Dia mengatakan, penggerebekan itu dilakukan Direktorat Reserse Narkoba Polda Lampung. Kelima personel yang melakukan penggerebekan itu menindaklanjuti informasi dari hasil penyelidikan sebelumnya.
Namun demikan Propam juga akan memeriksa kelima personel tersebut, untuk dimintai keterangannya untuk mengetahui apa ada prosedur yang dilanggar dalam hal ini. “Lima polisi yang melakukan penggerebekan itu akan diperiksa Bidang Profesi dan Pengamanan (Propam).”
Terkait kejadian ini, kata Sulistyaningsih, pihaknya bersama Direktur Resnarkoba dan Kapolresta Bandar Lampung sudah melakukan pertemuan dengan pihak korban. Permohonan maaf juga sudah disampaikan dalam pertemuan itu.

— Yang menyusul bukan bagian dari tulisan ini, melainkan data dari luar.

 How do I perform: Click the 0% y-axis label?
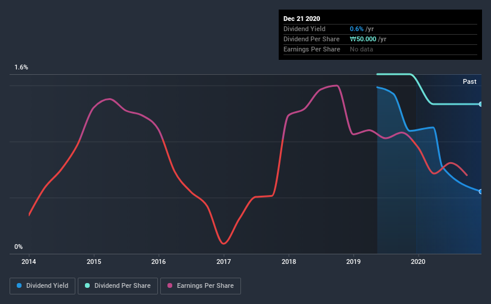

Penggerebekan itu terjadi pada Rabu (4/3) siang. Lima orang polisi berpakaian preman tiba-tiba datang ke rumah Ridwan 30 tahun, di Jalan Abdul Mutholib, Tanjung Karang Barat, Bandar Lampung, dalam upaya pengembangan kasus narkoba.
Narkoba itu tidak ditemukan, tapi tindakan represif polisi saat penggeberekan itu membuat Ridwan trauma. Polisi bertindak kasar. Ridwan didorong ke dinding, diborgol, dan mulutnya dibekap. Dia juga sempat diancam tembak.